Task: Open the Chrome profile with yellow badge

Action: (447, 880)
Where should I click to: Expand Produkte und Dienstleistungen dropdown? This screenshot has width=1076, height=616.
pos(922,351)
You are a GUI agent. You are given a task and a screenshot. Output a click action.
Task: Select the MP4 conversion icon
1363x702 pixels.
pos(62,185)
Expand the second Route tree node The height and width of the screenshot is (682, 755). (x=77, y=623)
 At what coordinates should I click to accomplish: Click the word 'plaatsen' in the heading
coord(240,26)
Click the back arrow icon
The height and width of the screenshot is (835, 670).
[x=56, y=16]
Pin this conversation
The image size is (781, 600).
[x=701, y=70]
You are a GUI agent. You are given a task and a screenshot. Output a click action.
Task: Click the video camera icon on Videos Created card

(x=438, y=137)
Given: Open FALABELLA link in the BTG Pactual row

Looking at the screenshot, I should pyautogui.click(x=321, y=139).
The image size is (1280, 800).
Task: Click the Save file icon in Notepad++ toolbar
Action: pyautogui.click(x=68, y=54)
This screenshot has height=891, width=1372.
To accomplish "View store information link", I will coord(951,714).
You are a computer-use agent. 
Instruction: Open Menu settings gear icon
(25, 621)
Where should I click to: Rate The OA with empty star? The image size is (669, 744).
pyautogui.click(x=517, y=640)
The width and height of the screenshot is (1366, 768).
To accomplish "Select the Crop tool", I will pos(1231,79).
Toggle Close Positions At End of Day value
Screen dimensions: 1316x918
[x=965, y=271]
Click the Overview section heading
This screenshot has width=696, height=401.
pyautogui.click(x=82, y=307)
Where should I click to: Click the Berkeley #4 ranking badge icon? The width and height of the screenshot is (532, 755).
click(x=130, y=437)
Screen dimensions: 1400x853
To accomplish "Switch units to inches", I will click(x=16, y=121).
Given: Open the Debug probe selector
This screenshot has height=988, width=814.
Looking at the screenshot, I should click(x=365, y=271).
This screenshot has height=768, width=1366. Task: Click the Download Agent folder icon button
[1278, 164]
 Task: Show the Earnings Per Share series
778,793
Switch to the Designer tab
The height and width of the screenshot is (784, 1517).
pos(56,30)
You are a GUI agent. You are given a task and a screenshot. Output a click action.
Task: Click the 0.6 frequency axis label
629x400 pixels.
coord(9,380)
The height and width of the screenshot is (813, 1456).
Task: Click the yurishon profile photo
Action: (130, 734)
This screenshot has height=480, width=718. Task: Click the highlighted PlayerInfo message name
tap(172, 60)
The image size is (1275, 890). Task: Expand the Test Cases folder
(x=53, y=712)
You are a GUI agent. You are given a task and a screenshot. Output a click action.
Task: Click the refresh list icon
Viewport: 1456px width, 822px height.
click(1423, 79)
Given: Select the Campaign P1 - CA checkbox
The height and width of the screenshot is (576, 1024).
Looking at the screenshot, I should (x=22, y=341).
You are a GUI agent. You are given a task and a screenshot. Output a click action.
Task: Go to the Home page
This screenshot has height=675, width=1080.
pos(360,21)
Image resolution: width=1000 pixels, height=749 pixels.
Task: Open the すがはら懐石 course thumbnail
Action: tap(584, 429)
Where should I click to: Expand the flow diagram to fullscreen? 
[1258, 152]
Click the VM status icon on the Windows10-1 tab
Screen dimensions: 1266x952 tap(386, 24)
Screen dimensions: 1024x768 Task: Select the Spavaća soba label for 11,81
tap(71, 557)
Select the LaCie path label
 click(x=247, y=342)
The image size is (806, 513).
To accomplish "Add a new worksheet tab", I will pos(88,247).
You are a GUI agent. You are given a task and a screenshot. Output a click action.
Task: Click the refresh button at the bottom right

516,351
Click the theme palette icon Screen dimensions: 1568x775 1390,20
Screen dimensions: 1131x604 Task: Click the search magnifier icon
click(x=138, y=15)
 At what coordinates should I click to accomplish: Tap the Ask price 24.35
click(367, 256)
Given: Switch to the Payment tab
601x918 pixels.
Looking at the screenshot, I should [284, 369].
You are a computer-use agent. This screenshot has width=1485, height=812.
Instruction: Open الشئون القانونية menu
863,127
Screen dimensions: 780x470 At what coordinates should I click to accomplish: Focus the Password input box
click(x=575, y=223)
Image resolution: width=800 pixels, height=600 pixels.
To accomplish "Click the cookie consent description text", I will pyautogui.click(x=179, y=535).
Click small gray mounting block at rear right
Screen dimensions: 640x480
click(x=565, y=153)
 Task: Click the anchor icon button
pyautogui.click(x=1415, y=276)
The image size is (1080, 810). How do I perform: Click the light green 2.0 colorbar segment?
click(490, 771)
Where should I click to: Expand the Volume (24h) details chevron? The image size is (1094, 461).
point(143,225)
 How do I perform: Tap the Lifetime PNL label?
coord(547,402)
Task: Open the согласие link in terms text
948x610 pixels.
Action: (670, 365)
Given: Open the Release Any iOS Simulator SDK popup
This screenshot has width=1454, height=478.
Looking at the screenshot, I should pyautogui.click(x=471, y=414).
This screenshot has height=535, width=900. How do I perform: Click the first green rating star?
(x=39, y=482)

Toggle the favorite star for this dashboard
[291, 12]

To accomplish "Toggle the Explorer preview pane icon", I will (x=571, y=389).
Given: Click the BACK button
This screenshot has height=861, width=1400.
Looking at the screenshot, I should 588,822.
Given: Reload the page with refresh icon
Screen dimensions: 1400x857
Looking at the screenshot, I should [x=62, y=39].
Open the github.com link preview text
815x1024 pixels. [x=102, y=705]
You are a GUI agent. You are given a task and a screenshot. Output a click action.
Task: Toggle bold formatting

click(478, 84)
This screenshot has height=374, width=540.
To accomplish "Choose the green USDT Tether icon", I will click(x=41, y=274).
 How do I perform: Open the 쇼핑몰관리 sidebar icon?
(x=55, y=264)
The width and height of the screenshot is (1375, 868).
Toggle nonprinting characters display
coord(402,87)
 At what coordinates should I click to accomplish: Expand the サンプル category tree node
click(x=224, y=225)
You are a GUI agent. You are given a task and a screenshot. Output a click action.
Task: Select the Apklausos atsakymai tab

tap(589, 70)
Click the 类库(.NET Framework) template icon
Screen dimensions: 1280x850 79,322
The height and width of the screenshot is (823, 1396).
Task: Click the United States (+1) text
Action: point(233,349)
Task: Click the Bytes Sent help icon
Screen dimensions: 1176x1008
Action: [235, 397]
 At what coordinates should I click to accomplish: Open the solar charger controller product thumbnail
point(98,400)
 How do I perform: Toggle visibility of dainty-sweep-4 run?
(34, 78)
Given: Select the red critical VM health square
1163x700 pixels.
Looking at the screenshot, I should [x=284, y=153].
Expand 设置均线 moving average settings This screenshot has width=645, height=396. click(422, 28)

* What you have to do *
Each line above needs to be output again, exactly as shown.

* Response area *
Task: Open the Chrome profile with yellow badge

Action: (447, 880)
Where should I click to: Expand Produkte und Dienstleistungen dropdown? This screenshot has width=1076, height=616.
pos(922,351)
You are a GUI agent. You are given a task and a screenshot. Output a click action.
Task: Select the MP4 conversion icon
1363x702 pixels.
pos(62,185)
Expand the second Route tree node The height and width of the screenshot is (682, 755). (x=77, y=623)
 At what coordinates should I click to accomplish: Click the word 'plaatsen' in the heading
coord(240,26)
Click the back arrow icon
The height and width of the screenshot is (835, 670).
[x=56, y=16]
Pin this conversation
The image size is (781, 600).
[x=701, y=70]
You are a GUI agent. You are given a task and a screenshot. Output a click action.
Task: Click the video camera icon on Videos Created card

(x=438, y=137)
Given: Open FALABELLA link in the BTG Pactual row

Looking at the screenshot, I should pyautogui.click(x=321, y=139).
The image size is (1280, 800).
Task: Click the Save file icon in Notepad++ toolbar
Action: pyautogui.click(x=68, y=54)
This screenshot has height=891, width=1372.
To accomplish "View store information link", I will coord(951,714).
You are a computer-use agent. 
Instruction: Open Menu settings gear icon
(25, 621)
Where should I click to: Rate The OA with empty star? The image size is (669, 744).
pyautogui.click(x=517, y=640)
The width and height of the screenshot is (1366, 768).
To accomplish "Select the Crop tool", I will pos(1231,79).
Toggle Close Positions At End of Day value
Screen dimensions: 1316x918
[x=965, y=271]
Click the Overview section heading
This screenshot has width=696, height=401.
pyautogui.click(x=82, y=307)
Where should I click to: Click the Berkeley #4 ranking badge icon? The width and height of the screenshot is (532, 755).
click(x=130, y=437)
Screen dimensions: 1400x853
To accomplish "Switch units to inches", I will click(x=16, y=121).
Given: Open the Debug probe selector
This screenshot has height=988, width=814.
Looking at the screenshot, I should click(x=365, y=271).
This screenshot has height=768, width=1366. Task: Click the Download Agent folder icon button
[1278, 164]
 Task: Show the Earnings Per Share series
778,793
Switch to the Designer tab
The height and width of the screenshot is (784, 1517).
pos(56,30)
You are a GUI agent. You are given a task and a screenshot. Output a click action.
Task: Click the 0.6 frequency axis label
629x400 pixels.
coord(9,380)
The height and width of the screenshot is (813, 1456).
Task: Click the yurishon profile photo
Action: (130, 734)
This screenshot has height=480, width=718. Task: Click the highlighted PlayerInfo message name
tap(172, 60)
The image size is (1275, 890). Task: Expand the Test Cases folder
(x=53, y=712)
You are a GUI agent. You are given a task and a screenshot. Output a click action.
Task: Click the refresh list icon
Viewport: 1456px width, 822px height.
click(1423, 79)
Given: Select the Campaign P1 - CA checkbox
The height and width of the screenshot is (576, 1024).
Looking at the screenshot, I should (x=22, y=341).
You are a GUI agent. You are given a task and a screenshot. Output a click action.
Task: Go to the Home page
This screenshot has height=675, width=1080.
pos(360,21)
Image resolution: width=1000 pixels, height=749 pixels.
Task: Open the すがはら懐石 course thumbnail
Action: tap(584, 429)
Where should I click to: Expand the flow diagram to fullscreen? 
[1258, 152]
Click the VM status icon on the Windows10-1 tab
Screen dimensions: 1266x952 tap(386, 24)
Screen dimensions: 1024x768 Task: Select the Spavaća soba label for 11,81
tap(71, 557)
Select the LaCie path label
 click(x=247, y=342)
The image size is (806, 513).
To accomplish "Add a new worksheet tab", I will pos(88,247).
You are a GUI agent. You are given a task and a screenshot. Output a click action.
Task: Click the refresh button at the bottom right

516,351
Click the theme palette icon Screen dimensions: 1568x775 1390,20
Screen dimensions: 1131x604 Task: Click the search magnifier icon
click(x=138, y=15)
 At what coordinates should I click to accomplish: Tap the Ask price 24.35
click(367, 256)
Given: Switch to the Payment tab
601x918 pixels.
Looking at the screenshot, I should [284, 369].
You are a computer-use agent. This screenshot has width=1485, height=812.
Instruction: Open الشئون القانونية menu
863,127
Screen dimensions: 780x470 At what coordinates should I click to accomplish: Focus the Password input box
click(x=575, y=223)
Image resolution: width=800 pixels, height=600 pixels.
To accomplish "Click the cookie consent description text", I will pyautogui.click(x=179, y=535).
Click small gray mounting block at rear right
Screen dimensions: 640x480
click(x=565, y=153)
 Task: Click the anchor icon button
pyautogui.click(x=1415, y=276)
The image size is (1080, 810). How do I perform: Click the light green 2.0 colorbar segment?
click(490, 771)
Where should I click to: Expand the Volume (24h) details chevron? The image size is (1094, 461).
point(143,225)
 How do I perform: Tap the Lifetime PNL label?
coord(547,402)
Task: Open the согласие link in terms text
948x610 pixels.
Action: (670, 365)
Given: Open the Release Any iOS Simulator SDK popup
This screenshot has width=1454, height=478.
Looking at the screenshot, I should pyautogui.click(x=471, y=414).
This screenshot has height=535, width=900. How do I perform: Click the first green rating star?
(x=39, y=482)

Toggle the favorite star for this dashboard
[291, 12]

To accomplish "Toggle the Explorer preview pane icon", I will (x=571, y=389).
Given: Click the BACK button
This screenshot has height=861, width=1400.
Looking at the screenshot, I should 588,822.
Given: Reload the page with refresh icon
Screen dimensions: 1400x857
Looking at the screenshot, I should [x=62, y=39].
Open the github.com link preview text
815x1024 pixels. [x=102, y=705]
You are a GUI agent. You are given a task and a screenshot. Output a click action.
Task: Toggle bold formatting

click(478, 84)
This screenshot has height=374, width=540.
To accomplish "Choose the green USDT Tether icon", I will click(x=41, y=274).
 How do I perform: Open the 쇼핑몰관리 sidebar icon?
(x=55, y=264)
The width and height of the screenshot is (1375, 868).
Toggle nonprinting characters display
coord(402,87)
 At what coordinates should I click to accomplish: Expand the サンプル category tree node
click(x=224, y=225)
You are a GUI agent. You are given a task and a screenshot. Output a click action.
Task: Select the Apklausos atsakymai tab

tap(589, 70)
Click the 类库(.NET Framework) template icon
Screen dimensions: 1280x850 79,322
The height and width of the screenshot is (823, 1396).
Task: Click the United States (+1) text
Action: point(233,349)
Task: Click the Bytes Sent help icon
Screen dimensions: 1176x1008
Action: [235, 397]
 At what coordinates should I click to accomplish: Open the solar charger controller product thumbnail
point(98,400)
 How do I perform: Toggle visibility of dainty-sweep-4 run?
(34, 78)
Given: Select the red critical VM health square
1163x700 pixels.
Looking at the screenshot, I should [x=284, y=153].
Expand 设置均线 moving average settings This screenshot has width=645, height=396. click(422, 28)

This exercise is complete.